Zola, tel qu’en lui-même PDF

Cette page est zola, tel qu’en lui-même PDF semi-protection longue. Autoportrait au béret, Émile Zola, 1902. Sa vie et son œuvre ont fait l’objet de nombreuses études historiques. Plaque commémorative apposée au 10, rue Saint-Joseph.

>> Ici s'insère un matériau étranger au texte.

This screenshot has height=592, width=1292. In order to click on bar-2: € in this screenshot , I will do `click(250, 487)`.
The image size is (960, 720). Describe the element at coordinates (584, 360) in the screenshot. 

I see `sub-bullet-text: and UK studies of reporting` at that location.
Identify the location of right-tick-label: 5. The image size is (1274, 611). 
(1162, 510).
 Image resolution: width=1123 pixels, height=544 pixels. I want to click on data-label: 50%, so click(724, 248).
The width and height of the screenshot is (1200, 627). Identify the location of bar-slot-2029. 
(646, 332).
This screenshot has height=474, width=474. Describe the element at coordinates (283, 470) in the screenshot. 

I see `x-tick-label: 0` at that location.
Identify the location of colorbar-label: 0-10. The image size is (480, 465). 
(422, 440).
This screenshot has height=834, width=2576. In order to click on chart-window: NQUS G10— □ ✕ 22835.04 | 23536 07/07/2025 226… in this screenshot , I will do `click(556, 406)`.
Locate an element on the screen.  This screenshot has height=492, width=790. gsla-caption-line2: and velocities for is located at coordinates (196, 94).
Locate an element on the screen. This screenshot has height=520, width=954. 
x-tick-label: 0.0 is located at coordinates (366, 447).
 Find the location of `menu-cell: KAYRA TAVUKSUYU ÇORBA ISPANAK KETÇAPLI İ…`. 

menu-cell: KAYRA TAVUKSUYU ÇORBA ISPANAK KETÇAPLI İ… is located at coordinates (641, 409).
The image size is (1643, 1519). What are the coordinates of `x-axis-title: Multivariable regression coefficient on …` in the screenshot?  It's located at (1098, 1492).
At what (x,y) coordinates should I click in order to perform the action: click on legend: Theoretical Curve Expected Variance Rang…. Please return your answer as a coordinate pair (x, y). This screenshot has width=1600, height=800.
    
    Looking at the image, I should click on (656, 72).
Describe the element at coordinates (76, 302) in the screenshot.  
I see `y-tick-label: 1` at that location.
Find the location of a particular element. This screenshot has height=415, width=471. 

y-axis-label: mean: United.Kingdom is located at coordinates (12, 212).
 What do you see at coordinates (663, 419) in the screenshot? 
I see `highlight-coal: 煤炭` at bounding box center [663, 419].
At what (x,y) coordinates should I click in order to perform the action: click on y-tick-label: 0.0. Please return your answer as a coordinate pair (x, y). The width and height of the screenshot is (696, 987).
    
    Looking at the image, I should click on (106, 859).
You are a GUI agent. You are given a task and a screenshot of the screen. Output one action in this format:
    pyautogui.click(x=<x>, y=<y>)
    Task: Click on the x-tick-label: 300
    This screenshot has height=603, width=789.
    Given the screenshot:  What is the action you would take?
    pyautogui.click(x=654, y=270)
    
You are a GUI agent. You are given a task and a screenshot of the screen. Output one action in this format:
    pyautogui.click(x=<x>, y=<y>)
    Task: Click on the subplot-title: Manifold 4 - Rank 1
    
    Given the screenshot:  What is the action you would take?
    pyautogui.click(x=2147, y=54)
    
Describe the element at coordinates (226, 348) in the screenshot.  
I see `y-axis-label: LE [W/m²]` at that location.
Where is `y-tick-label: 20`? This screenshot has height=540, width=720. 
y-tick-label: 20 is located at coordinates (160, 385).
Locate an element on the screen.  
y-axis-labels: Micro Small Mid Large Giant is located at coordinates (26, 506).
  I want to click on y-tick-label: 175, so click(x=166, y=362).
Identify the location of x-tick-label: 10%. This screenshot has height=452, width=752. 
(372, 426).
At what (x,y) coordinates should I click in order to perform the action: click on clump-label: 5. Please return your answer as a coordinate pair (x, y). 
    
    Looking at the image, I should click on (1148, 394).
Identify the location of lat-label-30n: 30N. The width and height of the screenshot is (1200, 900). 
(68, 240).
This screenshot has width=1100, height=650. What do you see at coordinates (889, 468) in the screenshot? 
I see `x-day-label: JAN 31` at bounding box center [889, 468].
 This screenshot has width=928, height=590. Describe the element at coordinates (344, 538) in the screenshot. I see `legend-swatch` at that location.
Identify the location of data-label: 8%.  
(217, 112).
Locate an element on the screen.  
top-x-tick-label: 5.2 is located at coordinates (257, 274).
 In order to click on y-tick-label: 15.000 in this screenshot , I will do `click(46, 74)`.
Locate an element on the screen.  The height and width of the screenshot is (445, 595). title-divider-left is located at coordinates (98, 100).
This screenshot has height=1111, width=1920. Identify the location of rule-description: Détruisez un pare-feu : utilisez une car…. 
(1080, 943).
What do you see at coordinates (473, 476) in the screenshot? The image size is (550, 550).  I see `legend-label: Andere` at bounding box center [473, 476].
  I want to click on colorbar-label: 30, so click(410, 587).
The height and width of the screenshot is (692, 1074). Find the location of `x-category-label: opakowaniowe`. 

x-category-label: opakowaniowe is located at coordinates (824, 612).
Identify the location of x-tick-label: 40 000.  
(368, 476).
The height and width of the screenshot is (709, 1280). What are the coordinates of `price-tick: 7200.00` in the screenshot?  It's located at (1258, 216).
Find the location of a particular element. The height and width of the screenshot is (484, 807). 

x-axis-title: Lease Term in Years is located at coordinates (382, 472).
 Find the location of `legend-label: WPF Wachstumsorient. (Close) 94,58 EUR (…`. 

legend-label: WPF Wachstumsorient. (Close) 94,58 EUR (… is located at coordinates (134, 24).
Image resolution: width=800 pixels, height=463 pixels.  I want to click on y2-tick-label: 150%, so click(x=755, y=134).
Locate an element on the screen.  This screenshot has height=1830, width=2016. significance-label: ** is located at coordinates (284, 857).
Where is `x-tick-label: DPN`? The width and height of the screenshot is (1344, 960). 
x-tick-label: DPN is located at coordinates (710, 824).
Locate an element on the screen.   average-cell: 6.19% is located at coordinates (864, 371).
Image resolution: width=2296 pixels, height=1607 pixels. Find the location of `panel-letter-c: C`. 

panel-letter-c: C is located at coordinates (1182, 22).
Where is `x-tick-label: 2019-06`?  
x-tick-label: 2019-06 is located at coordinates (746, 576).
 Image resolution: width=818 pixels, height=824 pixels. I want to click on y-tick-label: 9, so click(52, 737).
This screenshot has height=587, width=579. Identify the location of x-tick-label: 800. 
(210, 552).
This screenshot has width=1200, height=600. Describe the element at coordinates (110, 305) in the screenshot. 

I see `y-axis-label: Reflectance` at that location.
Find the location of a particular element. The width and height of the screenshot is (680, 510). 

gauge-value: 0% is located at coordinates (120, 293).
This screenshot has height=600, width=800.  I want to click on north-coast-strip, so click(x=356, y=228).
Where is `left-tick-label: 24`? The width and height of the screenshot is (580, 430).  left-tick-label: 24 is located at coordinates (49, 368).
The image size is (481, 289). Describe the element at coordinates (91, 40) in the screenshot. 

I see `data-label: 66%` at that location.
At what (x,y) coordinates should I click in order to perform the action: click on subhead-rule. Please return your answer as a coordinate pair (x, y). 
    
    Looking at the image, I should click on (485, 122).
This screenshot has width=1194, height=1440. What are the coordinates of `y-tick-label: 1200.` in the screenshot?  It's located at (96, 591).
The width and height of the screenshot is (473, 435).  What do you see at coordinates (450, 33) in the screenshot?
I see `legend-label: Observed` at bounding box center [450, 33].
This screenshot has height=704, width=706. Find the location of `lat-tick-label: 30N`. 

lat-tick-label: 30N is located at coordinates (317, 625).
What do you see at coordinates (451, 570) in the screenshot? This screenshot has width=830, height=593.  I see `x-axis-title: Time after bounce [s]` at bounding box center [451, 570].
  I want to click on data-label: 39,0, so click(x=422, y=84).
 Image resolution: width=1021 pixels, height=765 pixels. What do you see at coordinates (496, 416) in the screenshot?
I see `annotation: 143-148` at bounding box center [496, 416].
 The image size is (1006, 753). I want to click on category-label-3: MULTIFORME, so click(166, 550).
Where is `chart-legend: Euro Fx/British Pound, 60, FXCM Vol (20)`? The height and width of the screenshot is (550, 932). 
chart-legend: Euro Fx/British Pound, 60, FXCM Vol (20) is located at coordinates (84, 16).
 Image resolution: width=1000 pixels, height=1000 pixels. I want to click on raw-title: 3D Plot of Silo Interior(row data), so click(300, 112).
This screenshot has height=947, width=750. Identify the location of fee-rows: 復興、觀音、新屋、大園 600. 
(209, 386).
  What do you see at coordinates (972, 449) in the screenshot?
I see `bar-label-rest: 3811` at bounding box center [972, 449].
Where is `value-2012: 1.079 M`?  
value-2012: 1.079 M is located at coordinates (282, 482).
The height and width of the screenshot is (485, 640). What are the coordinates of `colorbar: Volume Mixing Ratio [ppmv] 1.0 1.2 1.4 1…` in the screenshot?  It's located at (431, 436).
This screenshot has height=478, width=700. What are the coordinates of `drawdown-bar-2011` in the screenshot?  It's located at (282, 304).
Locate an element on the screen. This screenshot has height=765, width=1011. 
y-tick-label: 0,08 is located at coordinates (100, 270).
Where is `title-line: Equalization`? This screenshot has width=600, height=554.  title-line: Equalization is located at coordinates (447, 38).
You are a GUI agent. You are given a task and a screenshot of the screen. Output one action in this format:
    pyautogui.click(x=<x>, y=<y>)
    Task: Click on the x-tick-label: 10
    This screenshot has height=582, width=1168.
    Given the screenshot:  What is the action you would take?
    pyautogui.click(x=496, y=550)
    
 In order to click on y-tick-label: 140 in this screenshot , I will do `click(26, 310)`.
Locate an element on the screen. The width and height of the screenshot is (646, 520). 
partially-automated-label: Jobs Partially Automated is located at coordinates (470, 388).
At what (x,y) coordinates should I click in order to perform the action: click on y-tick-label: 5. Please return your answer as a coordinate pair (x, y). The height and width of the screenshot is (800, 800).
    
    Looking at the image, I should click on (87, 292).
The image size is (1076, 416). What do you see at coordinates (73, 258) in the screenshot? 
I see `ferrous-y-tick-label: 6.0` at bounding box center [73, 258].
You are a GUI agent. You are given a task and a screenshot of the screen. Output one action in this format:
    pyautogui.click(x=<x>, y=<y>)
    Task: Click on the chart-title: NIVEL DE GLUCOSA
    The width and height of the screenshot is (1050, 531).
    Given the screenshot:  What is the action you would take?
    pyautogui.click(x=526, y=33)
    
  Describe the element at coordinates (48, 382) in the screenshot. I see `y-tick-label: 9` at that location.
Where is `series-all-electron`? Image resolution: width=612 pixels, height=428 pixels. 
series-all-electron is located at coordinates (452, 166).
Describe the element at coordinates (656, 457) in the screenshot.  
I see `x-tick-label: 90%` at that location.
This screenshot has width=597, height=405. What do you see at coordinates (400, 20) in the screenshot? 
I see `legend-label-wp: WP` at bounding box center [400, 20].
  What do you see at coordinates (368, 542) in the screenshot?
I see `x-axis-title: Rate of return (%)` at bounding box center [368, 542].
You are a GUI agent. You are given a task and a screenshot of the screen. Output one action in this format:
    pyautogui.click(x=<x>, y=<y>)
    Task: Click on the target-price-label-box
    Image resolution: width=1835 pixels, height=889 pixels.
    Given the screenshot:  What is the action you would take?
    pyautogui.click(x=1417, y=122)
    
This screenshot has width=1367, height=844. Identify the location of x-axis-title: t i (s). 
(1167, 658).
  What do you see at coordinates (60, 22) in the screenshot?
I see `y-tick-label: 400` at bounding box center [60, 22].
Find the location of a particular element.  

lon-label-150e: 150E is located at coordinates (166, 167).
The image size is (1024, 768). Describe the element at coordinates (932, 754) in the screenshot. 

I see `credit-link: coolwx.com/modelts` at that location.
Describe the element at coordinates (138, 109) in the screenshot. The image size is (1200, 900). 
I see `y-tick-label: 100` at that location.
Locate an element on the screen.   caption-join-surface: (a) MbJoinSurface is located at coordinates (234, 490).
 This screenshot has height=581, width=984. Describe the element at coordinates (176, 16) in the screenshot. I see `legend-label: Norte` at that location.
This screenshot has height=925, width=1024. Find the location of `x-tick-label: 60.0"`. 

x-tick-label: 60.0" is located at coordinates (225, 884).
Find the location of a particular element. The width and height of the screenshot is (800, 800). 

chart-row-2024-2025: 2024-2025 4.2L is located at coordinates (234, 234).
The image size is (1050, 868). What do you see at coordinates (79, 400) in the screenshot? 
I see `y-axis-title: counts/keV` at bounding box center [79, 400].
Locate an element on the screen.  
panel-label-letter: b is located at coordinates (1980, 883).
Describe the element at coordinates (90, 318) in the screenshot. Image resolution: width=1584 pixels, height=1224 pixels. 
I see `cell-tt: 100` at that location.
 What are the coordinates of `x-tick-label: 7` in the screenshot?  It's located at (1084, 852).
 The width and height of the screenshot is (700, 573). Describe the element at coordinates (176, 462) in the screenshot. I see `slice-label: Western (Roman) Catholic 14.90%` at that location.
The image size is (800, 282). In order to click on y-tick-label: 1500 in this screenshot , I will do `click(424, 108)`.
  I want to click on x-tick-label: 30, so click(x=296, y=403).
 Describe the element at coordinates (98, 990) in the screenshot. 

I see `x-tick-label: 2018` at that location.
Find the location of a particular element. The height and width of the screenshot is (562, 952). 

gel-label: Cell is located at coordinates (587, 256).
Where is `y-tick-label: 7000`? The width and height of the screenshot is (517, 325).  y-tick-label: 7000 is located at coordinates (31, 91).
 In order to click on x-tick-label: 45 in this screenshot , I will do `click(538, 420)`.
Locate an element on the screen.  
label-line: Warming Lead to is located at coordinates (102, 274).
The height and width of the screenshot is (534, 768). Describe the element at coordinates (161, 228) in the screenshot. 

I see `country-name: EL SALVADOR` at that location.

Lorsque Zola a choisi le mot naturalisme pour définir sa conception du roman, il n’a sans doute pas mesuré à quel point la réception de son œuvre proprement romanesque allait en souffrir. Il s’assurait ainsi une célébrité durable dans les manuels d’histoire littéraire et dans la réserve de clichés de la critique au quotidien. Mais il dissimulait, et d’abord peut-être à ses propres yeux, la véritable nature de son génie. Sans sous-estimer l’originalité et la force doctrinales de son discours théorique et critique, ni l’éclat de ses enquêtes sociales, l’analyse moderne reverse du côté du désir de récit sa fascination pour la pensée de son temps, celle de Michelet, de Lucas, de Taine, elle-même marquée par l’attrait des grands récits de genèse.
Qu’on ne soit pas dupe des raideurs du roman expérimental. Zola, tel qu’en lui-même, n’est pas un homme de systèmes et de modèles, mais avant tout un conteur, un peintre, un poète. Seul et monumental. Le public d’aujourd’hui reconnaît la démesure d’une œuvre visionnaire aux multiples profondeurs, rythmée par ses prises de vues sur les décors de l’existence humaine, sa scénographie des fièvres et des violences du corps et de l’histoire, ses glissades dans l’étrangeté et le chaos de la vie, ses détraquements du réel sous le poids des mythes immémoriaux. « Le souffle de la passion », selon les propres mots de Zola, partout présent.

Zola enfant avec ses parents, vers 1845. 10, rue Saint-Joseph à Paris, le 2 avril 1840, d’un père italien et d’une mère française. Venise, et d’Émilie Aubert, native de Dourdan. Son père, ingénieur de travaux publics, ancien officier subalterne italien, soumissionne la construction d’un système d’amenée d’eau potable à Aix-en-Provence depuis la montagne Sainte-Victoire. Les créanciers poursuivent alors la société du canal.

En 1851, Mme Aubert se rend à Paris avec son fils pour suivre les actions en justice contre Jules Migeon et les créanciers qui se disputent la Société du canal Zola. Aubert, sa mère, totalement démunie, s’occupe de l’orphelin avec sa grand-mère, Henriette Aubert. Restée proche de son fils jusqu’à sa mort en 1880, elle a fortement influencé son œuvre et sa vie quotidienne. Paul Cézanne qui reste son ami proche jusqu’en 1886.

Ce dernier l’initie aux arts graphiques, et plus particulièrement à la peinture. Dès sa prime jeunesse, Émile Zola est passionné par la littérature. Il accumule les lectures et envisage très tôt le projet d’écrire à titre professionnel. Il considère dès son plus jeune âge l’écriture comme sa véritable vocation. Ses amis d’enfance Paul Cézanne et Jean-Baptistin Baille sont ses premiers lecteurs.